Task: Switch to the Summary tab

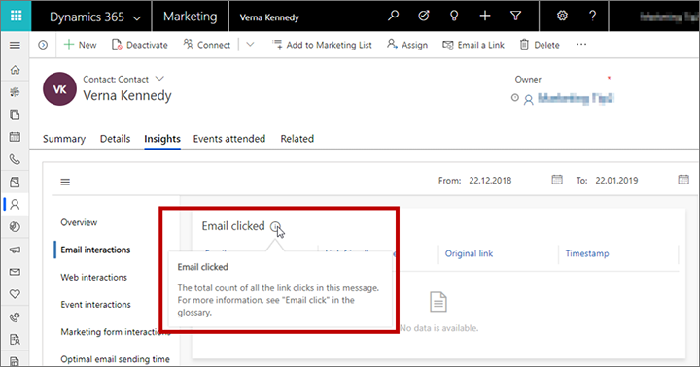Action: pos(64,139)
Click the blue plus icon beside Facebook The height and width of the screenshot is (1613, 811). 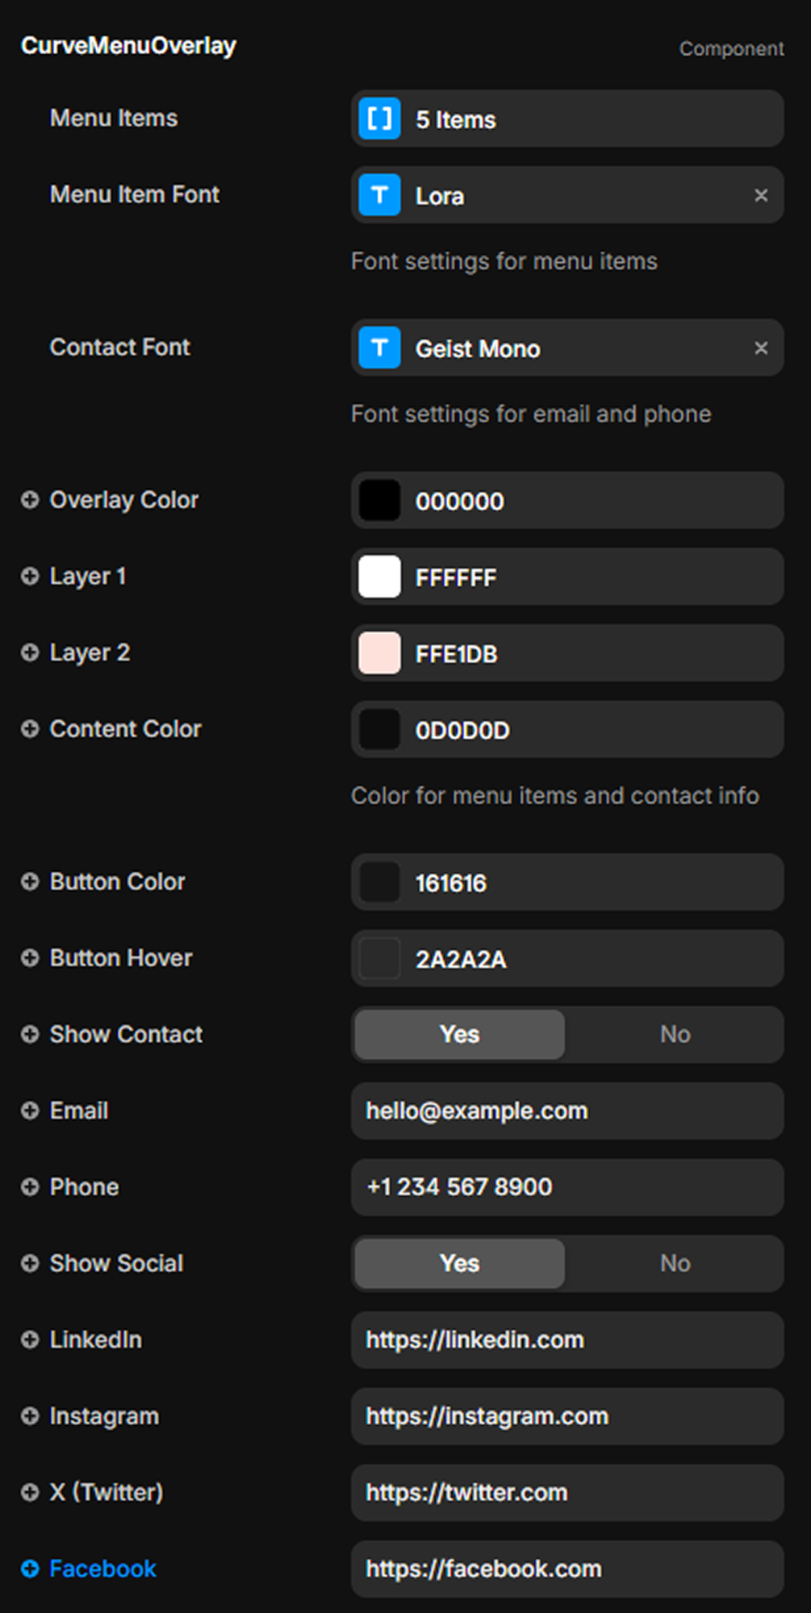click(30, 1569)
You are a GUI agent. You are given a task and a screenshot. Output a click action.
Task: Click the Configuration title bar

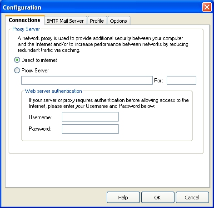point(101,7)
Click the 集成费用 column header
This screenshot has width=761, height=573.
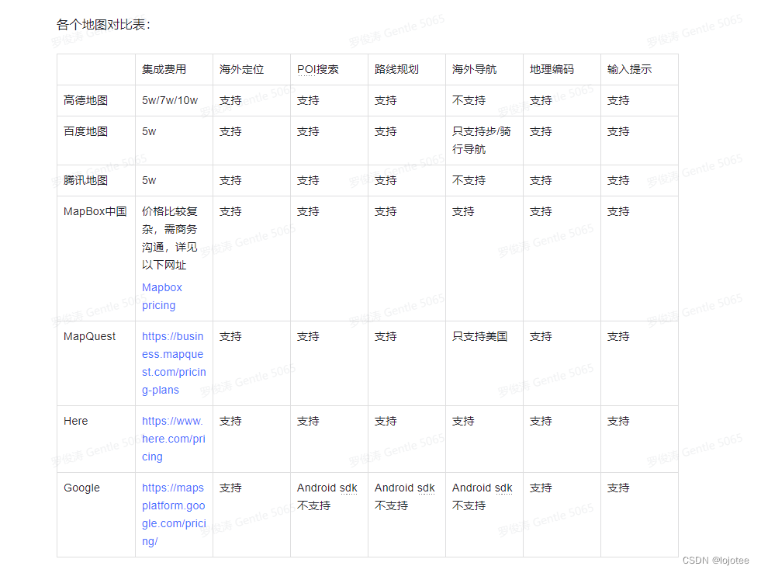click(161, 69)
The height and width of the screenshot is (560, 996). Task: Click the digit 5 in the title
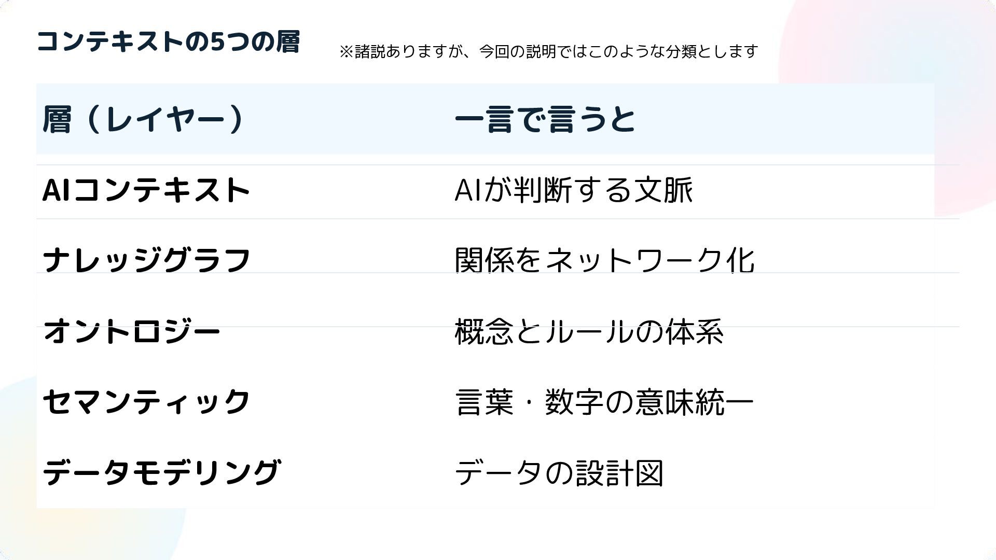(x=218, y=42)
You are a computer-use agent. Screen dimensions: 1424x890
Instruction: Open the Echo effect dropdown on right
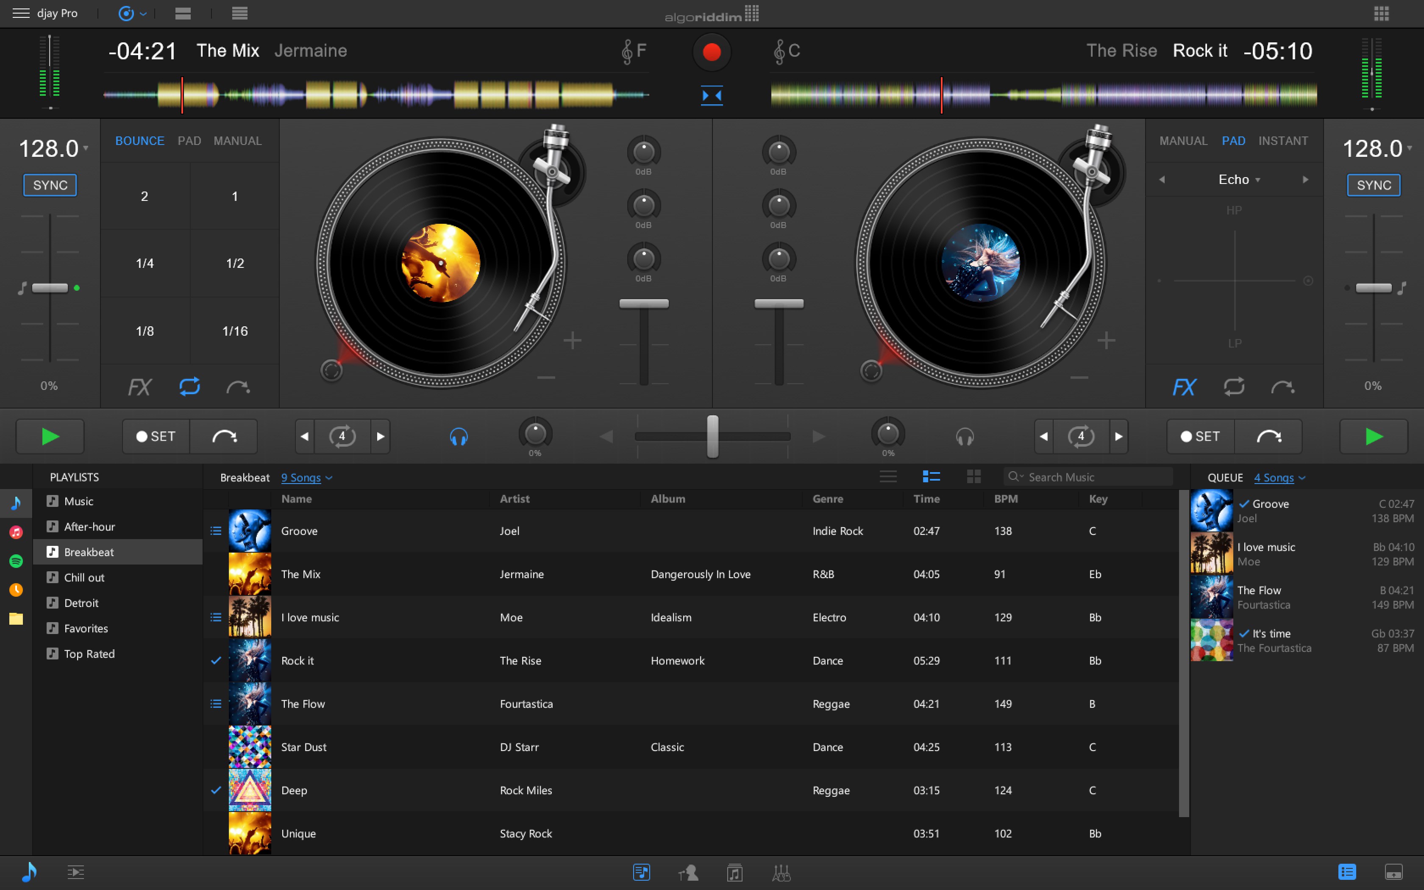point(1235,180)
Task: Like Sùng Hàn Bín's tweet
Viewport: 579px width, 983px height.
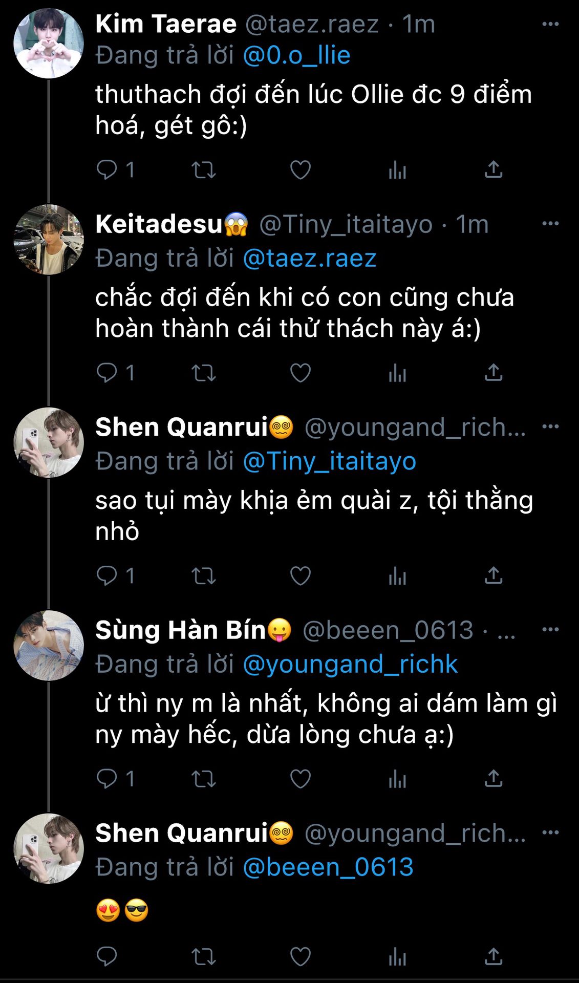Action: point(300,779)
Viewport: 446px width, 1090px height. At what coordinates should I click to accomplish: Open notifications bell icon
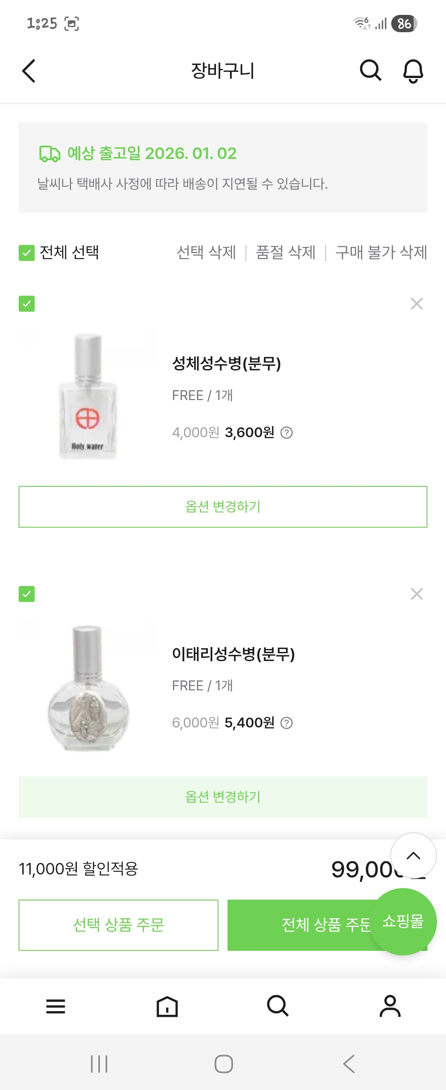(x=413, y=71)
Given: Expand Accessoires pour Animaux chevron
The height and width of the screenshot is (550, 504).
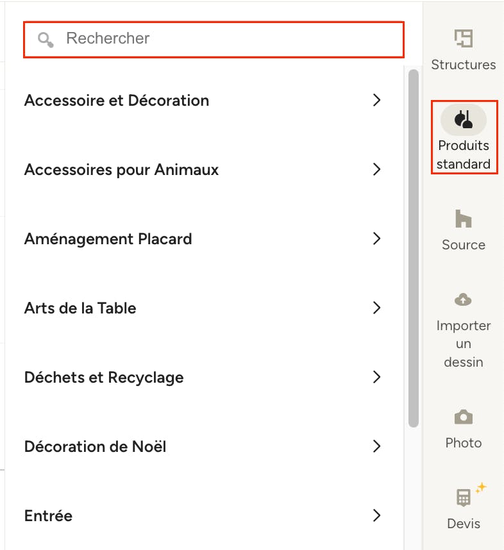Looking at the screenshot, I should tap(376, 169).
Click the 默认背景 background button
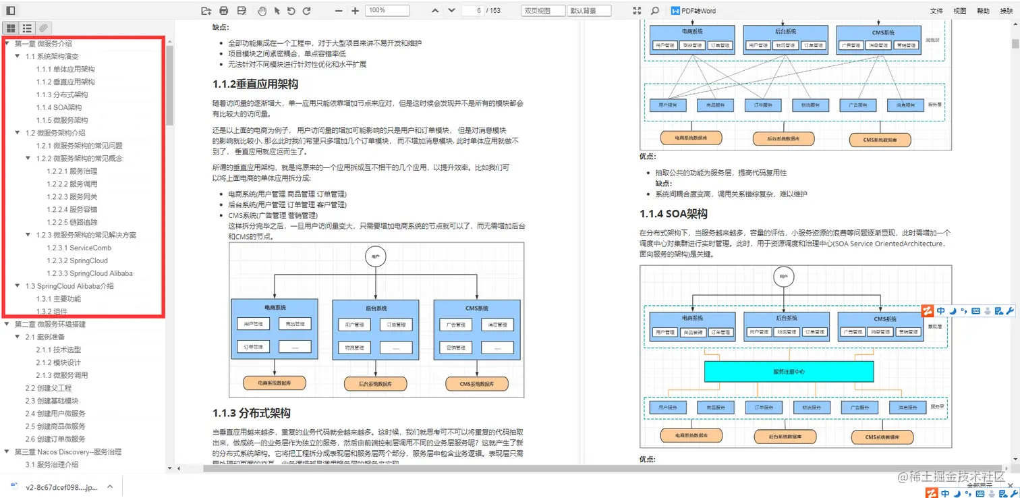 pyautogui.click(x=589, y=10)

Brief
Only the lines from the one containing "Task: Like Sùng Hàn Bín's tweet" through the last line of the entries, both included, should be repeated exactly, and the pictures should be left out.

The answer
Task: Like Sùng Hàn Bín's tweet
Viewport: 579px width, 983px height.
Action: point(300,779)
Viewport: 446px width, 1090px height. At what coordinates should I click to accomplish: Open notifications bell icon
(x=413, y=71)
Given: Expand Accessoires pour Animaux chevron
The height and width of the screenshot is (550, 504).
Looking at the screenshot, I should tap(376, 169).
Click the 默认背景 background button
 pyautogui.click(x=589, y=10)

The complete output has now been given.